What to do:
Print each of the items below word for word, changing nothing.
+++++
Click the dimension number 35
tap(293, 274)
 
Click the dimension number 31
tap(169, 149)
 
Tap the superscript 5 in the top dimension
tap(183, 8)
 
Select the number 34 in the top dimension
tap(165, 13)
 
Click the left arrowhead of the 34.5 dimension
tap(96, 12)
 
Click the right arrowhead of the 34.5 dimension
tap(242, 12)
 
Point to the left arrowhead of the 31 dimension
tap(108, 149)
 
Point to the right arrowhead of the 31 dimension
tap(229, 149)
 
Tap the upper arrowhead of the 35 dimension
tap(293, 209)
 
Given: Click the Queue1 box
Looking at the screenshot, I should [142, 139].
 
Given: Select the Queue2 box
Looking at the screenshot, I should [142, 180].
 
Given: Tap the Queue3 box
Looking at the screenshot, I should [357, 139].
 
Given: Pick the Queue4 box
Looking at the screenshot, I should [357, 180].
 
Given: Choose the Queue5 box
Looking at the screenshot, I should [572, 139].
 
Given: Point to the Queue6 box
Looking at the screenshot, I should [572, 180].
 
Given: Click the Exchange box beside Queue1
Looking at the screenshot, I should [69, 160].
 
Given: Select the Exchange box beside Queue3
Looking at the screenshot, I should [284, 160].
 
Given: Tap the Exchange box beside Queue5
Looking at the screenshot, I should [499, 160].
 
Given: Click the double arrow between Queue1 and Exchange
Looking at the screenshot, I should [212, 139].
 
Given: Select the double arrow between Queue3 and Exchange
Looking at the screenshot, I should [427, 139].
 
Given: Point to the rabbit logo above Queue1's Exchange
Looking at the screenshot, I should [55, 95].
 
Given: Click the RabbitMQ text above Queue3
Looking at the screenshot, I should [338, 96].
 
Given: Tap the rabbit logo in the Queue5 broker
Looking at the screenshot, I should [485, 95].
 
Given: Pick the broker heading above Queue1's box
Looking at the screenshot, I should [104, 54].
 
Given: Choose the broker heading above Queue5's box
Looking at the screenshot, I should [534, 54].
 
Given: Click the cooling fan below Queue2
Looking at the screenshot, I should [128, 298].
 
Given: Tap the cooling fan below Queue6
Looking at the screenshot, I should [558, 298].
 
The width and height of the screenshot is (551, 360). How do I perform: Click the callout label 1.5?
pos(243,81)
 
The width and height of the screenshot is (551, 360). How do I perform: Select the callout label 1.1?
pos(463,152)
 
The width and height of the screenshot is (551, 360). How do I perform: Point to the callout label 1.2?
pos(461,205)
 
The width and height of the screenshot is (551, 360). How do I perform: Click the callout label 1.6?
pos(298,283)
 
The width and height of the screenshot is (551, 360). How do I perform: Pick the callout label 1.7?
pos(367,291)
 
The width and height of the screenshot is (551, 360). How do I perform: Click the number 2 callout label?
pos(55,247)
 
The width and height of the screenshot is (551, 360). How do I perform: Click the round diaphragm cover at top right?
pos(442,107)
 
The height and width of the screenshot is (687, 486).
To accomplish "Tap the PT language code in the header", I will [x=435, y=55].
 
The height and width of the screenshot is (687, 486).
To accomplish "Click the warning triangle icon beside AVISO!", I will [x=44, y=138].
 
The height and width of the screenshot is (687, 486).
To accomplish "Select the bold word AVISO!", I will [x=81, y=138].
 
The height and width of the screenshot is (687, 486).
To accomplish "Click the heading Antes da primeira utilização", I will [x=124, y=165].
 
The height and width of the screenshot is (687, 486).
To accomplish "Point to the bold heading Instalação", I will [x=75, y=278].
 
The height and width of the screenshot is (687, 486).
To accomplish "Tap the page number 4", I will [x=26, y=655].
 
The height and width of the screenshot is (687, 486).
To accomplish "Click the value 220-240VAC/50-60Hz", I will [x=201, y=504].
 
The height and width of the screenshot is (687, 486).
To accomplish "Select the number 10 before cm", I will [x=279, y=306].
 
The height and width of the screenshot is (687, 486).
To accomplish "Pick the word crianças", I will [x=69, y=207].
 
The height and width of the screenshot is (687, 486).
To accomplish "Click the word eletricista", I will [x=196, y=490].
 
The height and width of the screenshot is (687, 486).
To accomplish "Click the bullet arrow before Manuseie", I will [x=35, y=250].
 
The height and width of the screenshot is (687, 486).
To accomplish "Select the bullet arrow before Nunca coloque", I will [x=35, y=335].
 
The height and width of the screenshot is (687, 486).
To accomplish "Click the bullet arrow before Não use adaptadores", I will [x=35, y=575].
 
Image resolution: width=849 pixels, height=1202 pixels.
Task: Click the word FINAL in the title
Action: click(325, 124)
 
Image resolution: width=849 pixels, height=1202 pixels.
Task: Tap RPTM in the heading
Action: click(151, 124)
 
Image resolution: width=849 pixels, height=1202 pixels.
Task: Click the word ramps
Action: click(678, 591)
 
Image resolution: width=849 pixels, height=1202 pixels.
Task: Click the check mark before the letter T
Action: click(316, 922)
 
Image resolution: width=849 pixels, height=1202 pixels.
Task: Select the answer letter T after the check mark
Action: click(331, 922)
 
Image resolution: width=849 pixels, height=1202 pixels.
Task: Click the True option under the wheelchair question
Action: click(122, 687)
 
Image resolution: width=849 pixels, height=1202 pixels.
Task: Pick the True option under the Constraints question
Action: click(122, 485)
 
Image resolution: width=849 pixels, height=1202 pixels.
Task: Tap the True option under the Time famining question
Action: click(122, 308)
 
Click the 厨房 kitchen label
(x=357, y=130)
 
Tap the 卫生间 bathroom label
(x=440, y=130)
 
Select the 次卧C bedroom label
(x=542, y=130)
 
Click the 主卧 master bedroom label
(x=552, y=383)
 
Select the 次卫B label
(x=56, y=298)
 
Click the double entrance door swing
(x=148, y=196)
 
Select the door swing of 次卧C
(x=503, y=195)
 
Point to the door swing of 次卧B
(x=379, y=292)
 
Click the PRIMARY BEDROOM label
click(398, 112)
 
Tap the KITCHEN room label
+++++
Expected answer:
Click the dimension number 35
tap(293, 274)
 
Click the dimension number 31
tap(169, 149)
 
Tap the superscript 5 in the top dimension
tap(183, 8)
 
Select the number 34 in the top dimension
tap(165, 13)
 
Click the left arrowhead of the 34.5 dimension
tap(96, 12)
 
Click the right arrowhead of the 34.5 dimension
tap(242, 12)
 
Point to the left arrowhead of the 31 dimension
tap(108, 149)
 
Point to the right arrowhead of the 31 dimension
tap(229, 149)
 
Tap the upper arrowhead of the 35 dimension
tap(293, 209)
 
Given: Click the Queue1 box
Looking at the screenshot, I should [142, 139].
 
Given: Select the Queue2 box
Looking at the screenshot, I should [142, 180].
 
Given: Tap the Queue3 box
Looking at the screenshot, I should [357, 139].
 
Given: Pick the Queue4 box
Looking at the screenshot, I should [357, 180].
 
Given: Choose the Queue5 box
Looking at the screenshot, I should [572, 139].
 
Given: Point to the Queue6 box
Looking at the screenshot, I should [572, 180].
 
Given: Click the Exchange box beside Queue1
Looking at the screenshot, I should [69, 160].
 
Given: Select the Exchange box beside Queue3
Looking at the screenshot, I should [284, 160].
 
Given: Tap the Exchange box beside Queue5
Looking at the screenshot, I should [499, 160].
 
Given: Click the double arrow between Queue1 and Exchange
Looking at the screenshot, I should [212, 139].
 
Given: Select the double arrow between Queue3 and Exchange
Looking at the screenshot, I should [427, 139].
 
Given: Point to the rabbit logo above Queue1's Exchange
Looking at the screenshot, I should [55, 95].
 
Given: Click the RabbitMQ text above Queue3
Looking at the screenshot, I should [338, 96].
 
Given: Tap the rabbit logo in the Queue5 broker
Looking at the screenshot, I should [485, 95].
 
Given: Pick the broker heading above Queue1's box
Looking at the screenshot, I should [104, 54].
 
Given: Choose the broker heading above Queue5's box
Looking at the screenshot, I should [534, 54].
 
Given: Click the cooling fan below Queue2
Looking at the screenshot, I should [128, 298].
 
Given: Tap the cooling fan below Queue6
Looking at the screenshot, I should [558, 298].
 
The width and height of the screenshot is (551, 360). How do I perform: Click the callout label 1.5?
pos(243,81)
 
The width and height of the screenshot is (551, 360). How do I perform: Select the callout label 1.1?
pos(463,152)
 
The width and height of the screenshot is (551, 360). How do I perform: Point to the callout label 1.2?
pos(461,205)
 
The width and height of the screenshot is (551, 360). How do I perform: Click the callout label 1.6?
pos(298,283)
 
The width and height of the screenshot is (551, 360). How do I perform: Pick the callout label 1.7?
pos(367,291)
 
The width and height of the screenshot is (551, 360). How do I perform: Click the number 2 callout label?
pos(55,247)
 
The width and height of the screenshot is (551, 360). How do I perform: Click the round diaphragm cover at top right?
pos(442,107)
 
The height and width of the screenshot is (687, 486).
To accomplish "Tap the PT language code in the header", I will [x=435, y=55].
 
The height and width of the screenshot is (687, 486).
To accomplish "Click the warning triangle icon beside AVISO!", I will [x=44, y=138].
 
The height and width of the screenshot is (687, 486).
To accomplish "Select the bold word AVISO!", I will [x=81, y=138].
 
The height and width of the screenshot is (687, 486).
To accomplish "Click the heading Antes da primeira utilização", I will [x=124, y=165].
 
The height and width of the screenshot is (687, 486).
To accomplish "Point to the bold heading Instalação", I will [x=75, y=278].
 
The height and width of the screenshot is (687, 486).
To accomplish "Tap the page number 4", I will [x=26, y=655].
 
The height and width of the screenshot is (687, 486).
To accomplish "Click the value 220-240VAC/50-60Hz", I will [x=201, y=504].
 
The height and width of the screenshot is (687, 486).
To accomplish "Select the number 10 before cm", I will [x=279, y=306].
 
The height and width of the screenshot is (687, 486).
To accomplish "Pick the word crianças", I will [x=69, y=207].
 
The height and width of the screenshot is (687, 486).
To accomplish "Click the word eletricista", I will [x=196, y=490].
 
The height and width of the screenshot is (687, 486).
To accomplish "Click the bullet arrow before Manuseie", I will [x=35, y=250].
 
The height and width of the screenshot is (687, 486).
To accomplish "Select the bullet arrow before Nunca coloque", I will [x=35, y=335].
 
The height and width of the screenshot is (687, 486).
To accomplish "Click the bullet arrow before Não use adaptadores", I will [x=35, y=575].
 
Image resolution: width=849 pixels, height=1202 pixels.
Task: Click the word FINAL in the title
Action: click(325, 124)
 
Image resolution: width=849 pixels, height=1202 pixels.
Task: Tap RPTM in the heading
Action: click(151, 124)
 
Image resolution: width=849 pixels, height=1202 pixels.
Task: Click the word ramps
Action: click(678, 591)
 
Image resolution: width=849 pixels, height=1202 pixels.
Task: Click the check mark before the letter T
Action: click(316, 922)
 
Image resolution: width=849 pixels, height=1202 pixels.
Task: Select the answer letter T after the check mark
Action: click(331, 922)
 
Image resolution: width=849 pixels, height=1202 pixels.
Task: Click the True option under the wheelchair question
Action: click(122, 687)
 
Image resolution: width=849 pixels, height=1202 pixels.
Task: Pick the True option under the Constraints question
Action: click(122, 485)
 
Image resolution: width=849 pixels, height=1202 pixels.
Task: Tap the True option under the Time famining question
Action: click(122, 308)
 
Click the 厨房 kitchen label
(x=357, y=130)
 
Tap the 卫生间 bathroom label
(x=440, y=130)
 
Select the 次卧C bedroom label
(x=542, y=130)
 
Click the 主卧 master bedroom label
(x=552, y=383)
 
Select the 次卫B label
(x=56, y=298)
 
Click the double entrance door swing
(x=148, y=196)
 
Select the door swing of 次卧C
(x=503, y=195)
 
Point to the door swing of 次卧B
(x=379, y=292)
 
Click the PRIMARY BEDROOM label
click(398, 112)
 
Tap the KITCHEN room label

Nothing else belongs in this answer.